# Goal of the exercise:
Rewrite the lines from the line with "Open the mail envelope icon in sidebar" up to and including the line with "Open Quantum Communication: Securing", changing "sidebar" to "side panel" and leaving everything else unchanged.

__________________________________________________

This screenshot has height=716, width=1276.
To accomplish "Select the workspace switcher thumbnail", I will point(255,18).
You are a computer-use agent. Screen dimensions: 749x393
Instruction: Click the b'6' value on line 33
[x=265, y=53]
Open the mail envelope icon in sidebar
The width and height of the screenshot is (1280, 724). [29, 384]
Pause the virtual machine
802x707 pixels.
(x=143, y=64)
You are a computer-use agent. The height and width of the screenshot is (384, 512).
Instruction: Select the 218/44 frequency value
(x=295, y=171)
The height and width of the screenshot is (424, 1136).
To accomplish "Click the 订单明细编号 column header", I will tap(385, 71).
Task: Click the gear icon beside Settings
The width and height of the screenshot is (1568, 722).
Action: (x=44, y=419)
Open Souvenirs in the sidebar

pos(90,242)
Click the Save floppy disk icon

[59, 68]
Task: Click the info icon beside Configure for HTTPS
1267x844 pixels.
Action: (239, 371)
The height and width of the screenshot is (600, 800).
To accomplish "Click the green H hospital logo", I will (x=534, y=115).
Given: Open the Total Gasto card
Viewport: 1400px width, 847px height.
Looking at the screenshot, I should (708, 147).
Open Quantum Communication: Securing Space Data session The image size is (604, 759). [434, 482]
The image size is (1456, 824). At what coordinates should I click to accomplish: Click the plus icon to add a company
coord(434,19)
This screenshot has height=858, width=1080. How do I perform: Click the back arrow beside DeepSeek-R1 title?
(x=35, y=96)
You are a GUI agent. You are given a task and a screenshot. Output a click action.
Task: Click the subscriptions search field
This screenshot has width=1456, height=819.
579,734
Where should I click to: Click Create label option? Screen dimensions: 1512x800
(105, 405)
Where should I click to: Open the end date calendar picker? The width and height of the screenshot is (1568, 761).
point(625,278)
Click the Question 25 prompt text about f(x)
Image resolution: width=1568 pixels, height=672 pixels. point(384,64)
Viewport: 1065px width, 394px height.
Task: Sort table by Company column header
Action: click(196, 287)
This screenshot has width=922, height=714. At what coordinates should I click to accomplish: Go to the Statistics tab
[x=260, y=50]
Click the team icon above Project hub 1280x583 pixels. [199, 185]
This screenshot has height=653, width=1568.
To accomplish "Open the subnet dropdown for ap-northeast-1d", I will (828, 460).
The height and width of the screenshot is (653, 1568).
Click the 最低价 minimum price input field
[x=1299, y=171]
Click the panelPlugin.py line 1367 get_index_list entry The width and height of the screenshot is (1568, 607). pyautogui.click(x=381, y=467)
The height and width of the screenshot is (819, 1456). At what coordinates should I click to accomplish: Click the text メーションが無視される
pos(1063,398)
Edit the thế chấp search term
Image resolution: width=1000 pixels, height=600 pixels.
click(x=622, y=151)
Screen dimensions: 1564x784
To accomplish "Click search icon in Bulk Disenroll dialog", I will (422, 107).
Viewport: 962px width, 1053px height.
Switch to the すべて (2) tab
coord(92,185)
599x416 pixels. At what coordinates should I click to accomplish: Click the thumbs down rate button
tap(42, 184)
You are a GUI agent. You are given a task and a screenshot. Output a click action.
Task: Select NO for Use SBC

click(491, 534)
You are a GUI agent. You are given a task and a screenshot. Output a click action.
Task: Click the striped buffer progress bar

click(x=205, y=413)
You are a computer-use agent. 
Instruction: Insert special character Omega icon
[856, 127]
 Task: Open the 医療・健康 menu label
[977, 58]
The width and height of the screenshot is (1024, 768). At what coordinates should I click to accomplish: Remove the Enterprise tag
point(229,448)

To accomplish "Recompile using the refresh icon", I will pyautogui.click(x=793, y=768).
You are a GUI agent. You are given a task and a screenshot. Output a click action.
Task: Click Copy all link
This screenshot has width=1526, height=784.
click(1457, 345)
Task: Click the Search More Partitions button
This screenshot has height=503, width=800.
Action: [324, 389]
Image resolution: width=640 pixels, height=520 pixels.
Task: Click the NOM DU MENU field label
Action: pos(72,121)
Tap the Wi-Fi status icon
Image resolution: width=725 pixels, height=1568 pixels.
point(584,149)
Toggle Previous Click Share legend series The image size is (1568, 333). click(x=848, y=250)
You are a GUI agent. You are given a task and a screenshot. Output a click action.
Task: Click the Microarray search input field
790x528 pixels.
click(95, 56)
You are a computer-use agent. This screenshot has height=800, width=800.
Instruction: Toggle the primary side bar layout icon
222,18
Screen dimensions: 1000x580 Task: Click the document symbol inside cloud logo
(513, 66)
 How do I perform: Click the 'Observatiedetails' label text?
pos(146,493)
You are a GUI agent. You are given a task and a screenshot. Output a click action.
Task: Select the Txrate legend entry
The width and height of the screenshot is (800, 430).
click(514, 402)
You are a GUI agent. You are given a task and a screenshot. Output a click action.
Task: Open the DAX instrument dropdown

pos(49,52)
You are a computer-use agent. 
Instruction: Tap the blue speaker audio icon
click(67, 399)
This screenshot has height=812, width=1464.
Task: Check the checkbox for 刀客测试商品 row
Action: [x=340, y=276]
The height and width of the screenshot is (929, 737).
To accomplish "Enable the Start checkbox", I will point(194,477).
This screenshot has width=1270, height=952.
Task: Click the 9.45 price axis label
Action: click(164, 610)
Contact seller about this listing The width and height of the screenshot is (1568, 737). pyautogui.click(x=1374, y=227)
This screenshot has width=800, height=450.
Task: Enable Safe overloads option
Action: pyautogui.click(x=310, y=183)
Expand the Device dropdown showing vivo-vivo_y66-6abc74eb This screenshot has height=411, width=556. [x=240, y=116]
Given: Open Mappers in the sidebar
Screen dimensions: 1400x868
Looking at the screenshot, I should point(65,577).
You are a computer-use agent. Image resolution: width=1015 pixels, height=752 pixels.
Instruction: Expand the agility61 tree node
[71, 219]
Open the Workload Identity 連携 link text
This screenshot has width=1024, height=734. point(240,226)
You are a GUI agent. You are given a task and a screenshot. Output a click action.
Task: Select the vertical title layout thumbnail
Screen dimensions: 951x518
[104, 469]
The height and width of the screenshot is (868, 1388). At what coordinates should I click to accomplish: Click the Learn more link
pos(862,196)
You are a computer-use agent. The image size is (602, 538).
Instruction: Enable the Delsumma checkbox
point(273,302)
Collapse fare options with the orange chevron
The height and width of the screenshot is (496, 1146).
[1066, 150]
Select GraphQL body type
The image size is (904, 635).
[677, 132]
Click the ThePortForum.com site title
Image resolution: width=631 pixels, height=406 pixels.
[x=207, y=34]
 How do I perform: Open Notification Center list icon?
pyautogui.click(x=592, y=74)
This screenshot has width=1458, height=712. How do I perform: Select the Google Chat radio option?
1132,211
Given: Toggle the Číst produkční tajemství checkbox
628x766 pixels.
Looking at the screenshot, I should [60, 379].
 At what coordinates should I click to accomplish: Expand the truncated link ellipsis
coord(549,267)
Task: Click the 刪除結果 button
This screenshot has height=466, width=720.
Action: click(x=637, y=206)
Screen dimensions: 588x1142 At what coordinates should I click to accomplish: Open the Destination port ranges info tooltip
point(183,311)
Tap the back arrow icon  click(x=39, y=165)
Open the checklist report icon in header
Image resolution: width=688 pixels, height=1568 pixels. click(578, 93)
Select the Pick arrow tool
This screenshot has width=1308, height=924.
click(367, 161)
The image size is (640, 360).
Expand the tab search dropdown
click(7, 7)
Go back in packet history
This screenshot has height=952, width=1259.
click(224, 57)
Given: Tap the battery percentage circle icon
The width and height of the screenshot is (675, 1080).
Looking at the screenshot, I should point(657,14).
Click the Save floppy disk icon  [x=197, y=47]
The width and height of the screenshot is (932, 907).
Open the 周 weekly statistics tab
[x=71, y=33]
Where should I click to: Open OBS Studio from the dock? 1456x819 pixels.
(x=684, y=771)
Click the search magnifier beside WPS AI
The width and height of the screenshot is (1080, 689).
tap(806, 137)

__________________________________________________

# Full solution:
Open the mail envelope icon in side panel
The width and height of the screenshot is (1280, 724). [29, 384]
Pause the virtual machine
802x707 pixels.
(x=143, y=64)
You are a computer-use agent. The height and width of the screenshot is (384, 512).
Instruction: Select the 218/44 frequency value
(x=295, y=171)
The height and width of the screenshot is (424, 1136).
To accomplish "Click the 订单明细编号 column header", I will tap(385, 71).
Task: Click the gear icon beside Settings
The width and height of the screenshot is (1568, 722).
Action: (x=44, y=419)
Open Souvenirs in the side panel

pos(90,242)
Click the Save floppy disk icon

[59, 68]
Task: Click the info icon beside Configure for HTTPS
1267x844 pixels.
Action: (239, 371)
The height and width of the screenshot is (600, 800).
To accomplish "Click the green H hospital logo", I will (x=534, y=115).
Given: Open the Total Gasto card
Viewport: 1400px width, 847px height.
Looking at the screenshot, I should (708, 147).
Open Quantum Communication: Securing Space Data session The image size is (604, 759). [434, 482]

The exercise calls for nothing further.